5\(\frac{2}{9}\) + (- 8.1 + (- 5\(\frac{2}{9}\)) ) The opposite of a sum is the sum of its opposites.

5\(\frac{2}{9}\) + (- 5\(\frac{2}{9}\) + (- 8.1)) Apply the commutative property of addition.

(5\(\frac{2}{9}\) + (- 5\(\frac{2}{9}\)) ) + (- 8.1) Apply the associative property of addition.

0 + (- 8.1) A number plus its opposite equals zero.

– 8.1 Apply the additive identity property.

Exercise 2.

Team Work!

a. – 5.2 – (-3.1) + 5.2

Answer:

= – 5.2 + 3.1 + 5.2

= – 5.2 + 5.2 + 3.1

= 0 + 3.1

= 3.1

b. 32 + (- 12\(\frac{7}{8}\))

Answer:

= 32 + (- 12 + (-\(\frac{7}{8}\)) )

= (32 + (- 12)) + (-\(\frac{7}{8}\))

= 20 + (-\(\frac{7}{8}\))

= 19\(\frac{1}{8}\)

c. 3\(\frac{1}{6}\) + 20.3 – (- 5\(\frac{5}{6}\))

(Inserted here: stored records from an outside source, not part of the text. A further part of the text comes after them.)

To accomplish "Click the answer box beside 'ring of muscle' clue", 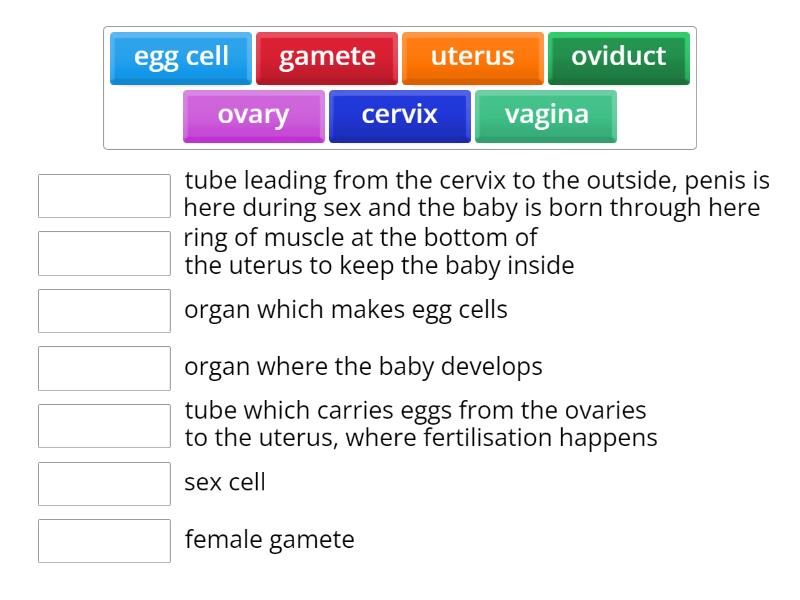I will pyautogui.click(x=104, y=253).
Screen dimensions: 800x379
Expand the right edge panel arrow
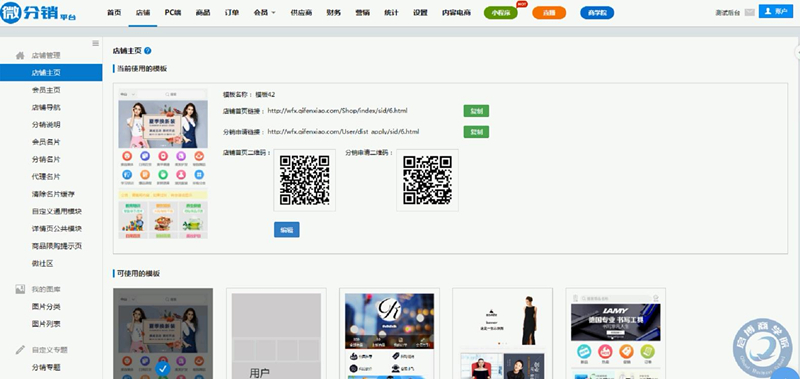click(797, 52)
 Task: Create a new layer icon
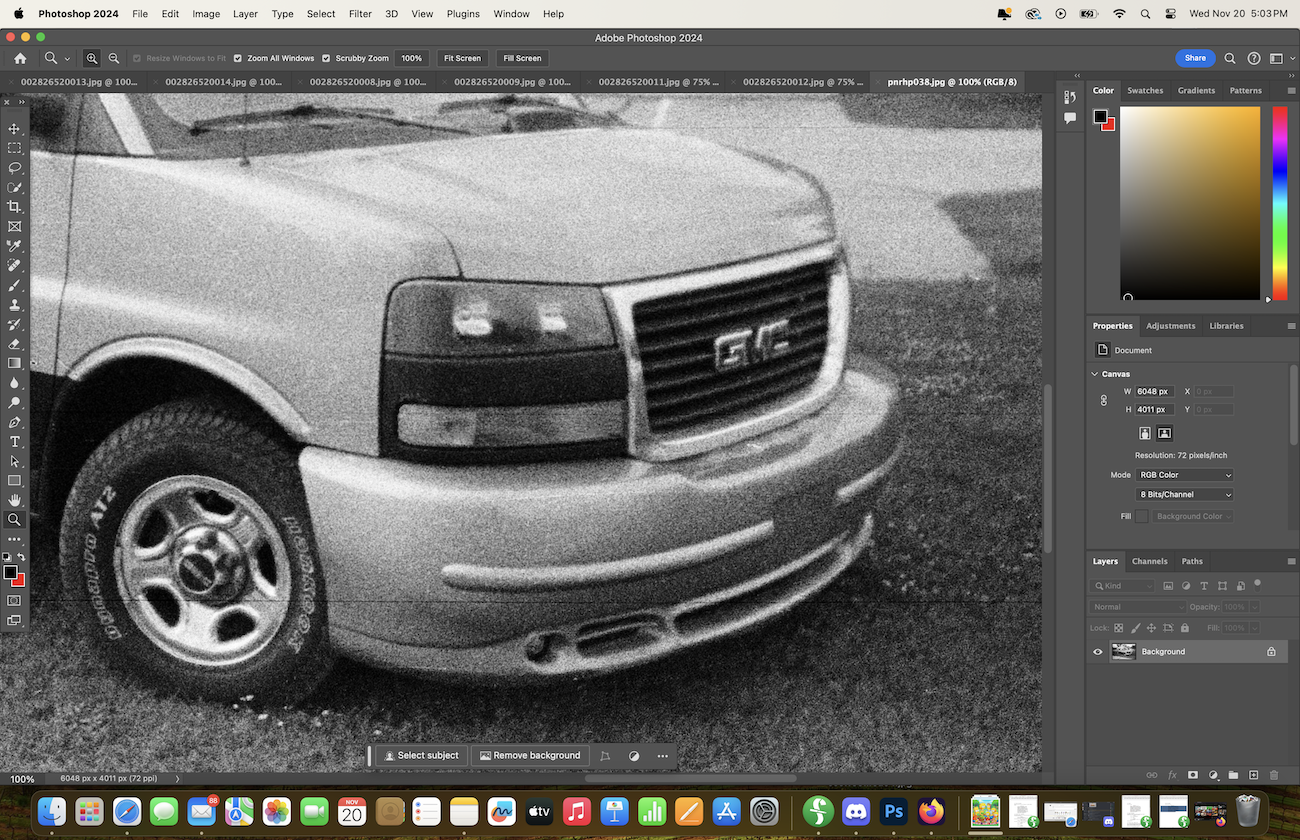coord(1253,775)
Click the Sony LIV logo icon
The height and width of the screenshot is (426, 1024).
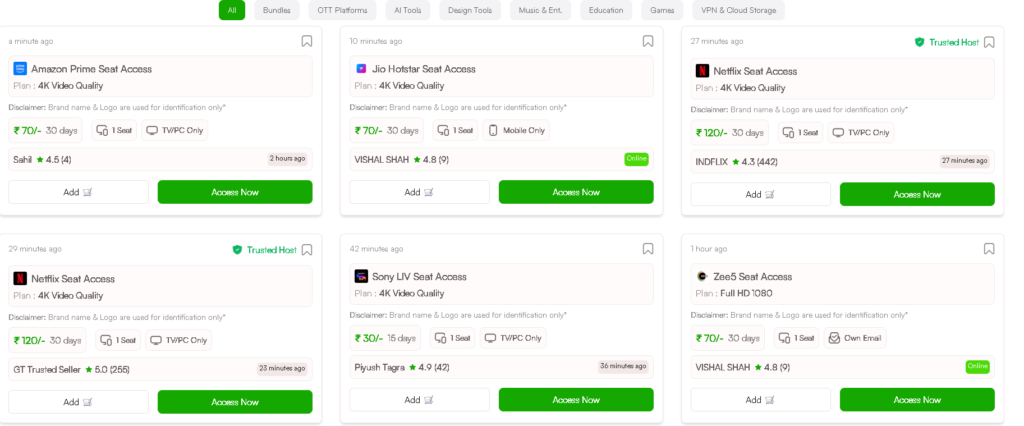(361, 276)
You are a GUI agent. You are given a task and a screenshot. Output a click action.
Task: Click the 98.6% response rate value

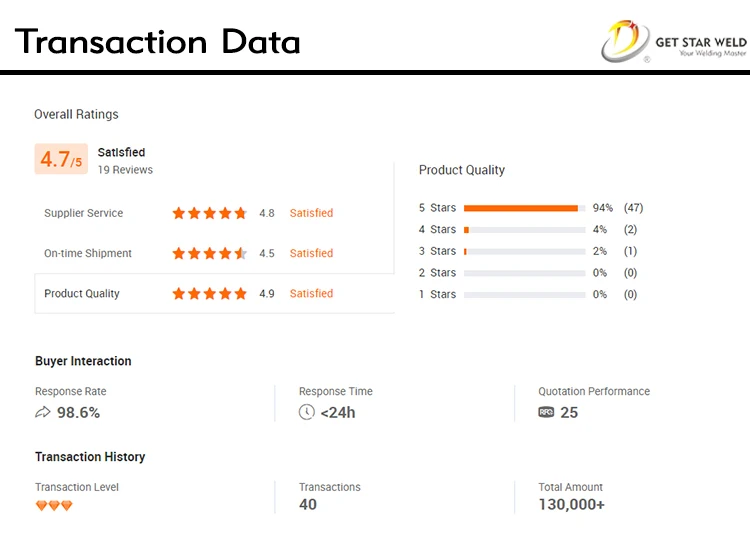(x=78, y=412)
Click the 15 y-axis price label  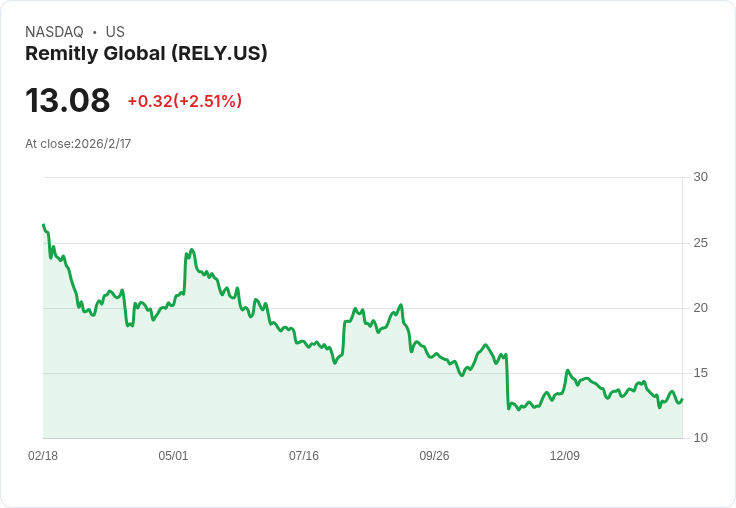pos(700,373)

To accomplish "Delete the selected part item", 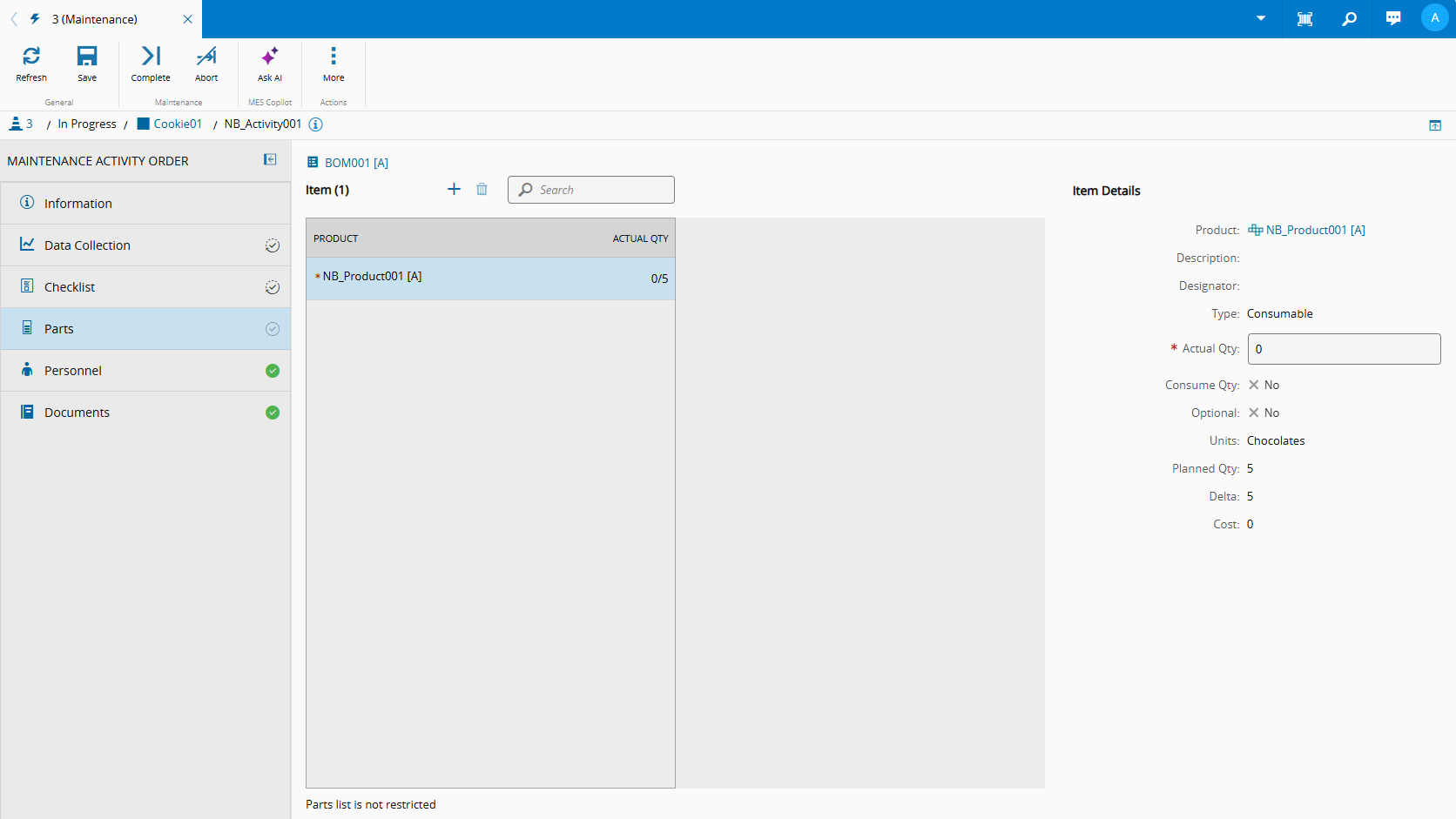I will click(482, 190).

= 3\(\frac{1}{6}\) + 20.3 + 5\(\frac{5}{6}\)

= 3\(\frac{1}{6}\) + 5\(\frac{5}{6}\) + 20.3

= 8\(\frac{6}{6}\) + 20.3

= 9 + 20.3

= 29.3

d.\(\frac{16}{20}\) – (- 1.8) –\(\frac{4}{5}\)

=\(\frac{16}{20}\) + 1.8 –\(\frac{4}{5}\)

=\(\frac{16}{20}\) + 1.8 + (-\(\frac{4}{5}\))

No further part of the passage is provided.